"Up until maybe a year ago, I had a pretty one-dimensional view of so-called "Agile" programming, namely that it's an idiotic fad-diet of a marketing scam making the rounds as yet another technological virus implanting itself in naive programmers who've never read "No Silver Bullet", the kinds of programmers who buy extended warranties and self-help books and believe their bosses genuinely care about them as people, the kinds of programmers who attend conferences to make friends and who don't know how to avoid eye contact with leaflet-waving fanatics in airports and who believe writing *** on index cards will suddenly make software development easier.
You know. Chumps. That's the word I'm looking for. My bad-cholesterol view was that Agile Methodologies are for chumps.
But I've had a lot of opportunity to observe various flavors of Agile-ism in action lately, and I now think I was only about 90% right. It turns out there's a good kind of Agile, although it's taken me a long time to be able to see it clearly amidst all the hype and kowtowing and moaning feverishly about scrums and whatnot.
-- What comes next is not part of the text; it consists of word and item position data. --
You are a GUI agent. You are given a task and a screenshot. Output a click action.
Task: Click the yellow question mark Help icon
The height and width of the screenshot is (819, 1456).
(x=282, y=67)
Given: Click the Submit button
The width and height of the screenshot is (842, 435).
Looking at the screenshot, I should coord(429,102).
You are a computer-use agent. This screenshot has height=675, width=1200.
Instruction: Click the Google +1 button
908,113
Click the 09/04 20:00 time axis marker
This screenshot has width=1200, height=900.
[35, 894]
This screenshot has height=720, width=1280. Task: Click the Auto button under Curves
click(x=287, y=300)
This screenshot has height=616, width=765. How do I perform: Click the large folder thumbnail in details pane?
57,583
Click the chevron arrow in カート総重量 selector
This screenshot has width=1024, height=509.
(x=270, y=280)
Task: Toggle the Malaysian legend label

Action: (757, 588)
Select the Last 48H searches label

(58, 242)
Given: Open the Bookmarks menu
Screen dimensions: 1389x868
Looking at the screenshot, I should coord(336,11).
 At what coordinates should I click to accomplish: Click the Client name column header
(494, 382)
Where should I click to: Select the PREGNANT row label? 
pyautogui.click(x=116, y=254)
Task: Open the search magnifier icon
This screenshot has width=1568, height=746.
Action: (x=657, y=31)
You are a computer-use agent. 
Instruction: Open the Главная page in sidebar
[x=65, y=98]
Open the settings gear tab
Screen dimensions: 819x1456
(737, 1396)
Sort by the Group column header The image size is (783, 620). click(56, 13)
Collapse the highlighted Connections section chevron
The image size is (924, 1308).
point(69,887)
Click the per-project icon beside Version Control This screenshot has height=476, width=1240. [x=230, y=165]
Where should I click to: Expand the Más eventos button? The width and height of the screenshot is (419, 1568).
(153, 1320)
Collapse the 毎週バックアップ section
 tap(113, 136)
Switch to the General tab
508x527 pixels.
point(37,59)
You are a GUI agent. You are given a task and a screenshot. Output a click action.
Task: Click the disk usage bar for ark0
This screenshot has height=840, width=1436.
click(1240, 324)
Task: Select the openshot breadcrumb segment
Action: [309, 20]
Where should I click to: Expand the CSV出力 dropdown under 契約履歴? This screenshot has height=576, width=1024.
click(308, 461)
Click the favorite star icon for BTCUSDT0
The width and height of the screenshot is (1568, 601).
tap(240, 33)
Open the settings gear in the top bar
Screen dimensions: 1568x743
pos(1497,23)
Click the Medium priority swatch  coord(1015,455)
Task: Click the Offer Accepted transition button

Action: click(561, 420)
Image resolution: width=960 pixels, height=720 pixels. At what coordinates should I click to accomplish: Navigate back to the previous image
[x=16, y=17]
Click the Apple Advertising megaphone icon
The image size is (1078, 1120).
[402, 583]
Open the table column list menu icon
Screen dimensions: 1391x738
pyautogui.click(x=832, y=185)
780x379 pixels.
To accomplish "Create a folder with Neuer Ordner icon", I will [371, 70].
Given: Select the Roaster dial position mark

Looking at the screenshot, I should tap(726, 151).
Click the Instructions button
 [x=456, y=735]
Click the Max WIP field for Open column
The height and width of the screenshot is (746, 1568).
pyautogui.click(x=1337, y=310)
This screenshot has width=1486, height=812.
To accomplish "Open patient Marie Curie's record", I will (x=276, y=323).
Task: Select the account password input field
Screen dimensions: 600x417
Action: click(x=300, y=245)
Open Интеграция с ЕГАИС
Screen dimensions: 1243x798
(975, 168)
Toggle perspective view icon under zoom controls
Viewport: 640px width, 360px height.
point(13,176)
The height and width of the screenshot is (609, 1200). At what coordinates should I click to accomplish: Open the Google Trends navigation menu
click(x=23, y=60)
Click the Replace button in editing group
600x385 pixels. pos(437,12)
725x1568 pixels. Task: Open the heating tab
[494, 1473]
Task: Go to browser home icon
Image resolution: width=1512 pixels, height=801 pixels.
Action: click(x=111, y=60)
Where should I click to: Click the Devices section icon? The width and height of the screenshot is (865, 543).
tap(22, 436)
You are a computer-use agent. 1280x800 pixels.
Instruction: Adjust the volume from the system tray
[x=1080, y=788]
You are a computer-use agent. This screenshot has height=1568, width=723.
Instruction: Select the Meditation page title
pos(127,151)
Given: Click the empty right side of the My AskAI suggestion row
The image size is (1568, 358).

I have a pretty clear picture of it now.
And you can attend my seminar on it for the low, low price of $499.95! Hahaha, chump!"
(Steve)

Agile Methodologies, just like any other methodologies, needs to be taken in measured dosage. It's not a Silver Bullet - no methodologies ever are. Every team has different product, different technological learning curve, different customer demands, etc. I doubt we will ever see the "oh, one mighty methodology that conquers it all".

I vehemently agree with his statement that

"The basic idea behind project management is that you drive a project to completion. It's an overt process, a shepherding: by dint of leadership, and organization, and sheer force of will, you cause something to happen that wouldn't otherwise have happened on its own.
Project management comes in many flavors, from lightweight to heavyweight, but all flavors share the property that they are external forces acting on an organization."

He is saying that Google is a polite company, well, SilverKey is also a polite company (no jerks, period)

"Incidentally, Google is a polite company, so there's no yelling, nor wailing and gnashing of teeth, nor escalation and finger-pointing, nor any of the artifacts produced at companies where senior management yells a lot. Hobbes tells us that organizations reflect their leaders; we all know that. The folks up top at Google are polite, hence so is everyone else."

Our cut off time for work is noon and sprint meeting usually runs between noon to 1 o'clock. Yes, people still even come late after 12 and usually we make fun of them.

"Most engineers are not early risers. I know a team that has to come in for an 8:00am meeting at least once (maybe several times) a week. Then they sit like zombies in front of their email until lunch. Then they go home and take a nap. Then they come in at night and work, but they're bleary-eyed and look perpetually exhausted. When I talk to them, they're usually cheery enough, but they usually don't finish their sentences."

We are adopting scrum although only partially. For the past 8 months, we have been using it partially, in different aspects of the Scrum. Sometimes we extended the Sprint cycle (which is a mistake btw) or had our priority changed in the middle of a Sprint by customer demands (which is another mistake), dropped our code review requirement for an extended period of time (which is another bad point);

But we still ship software and features, every month and every day.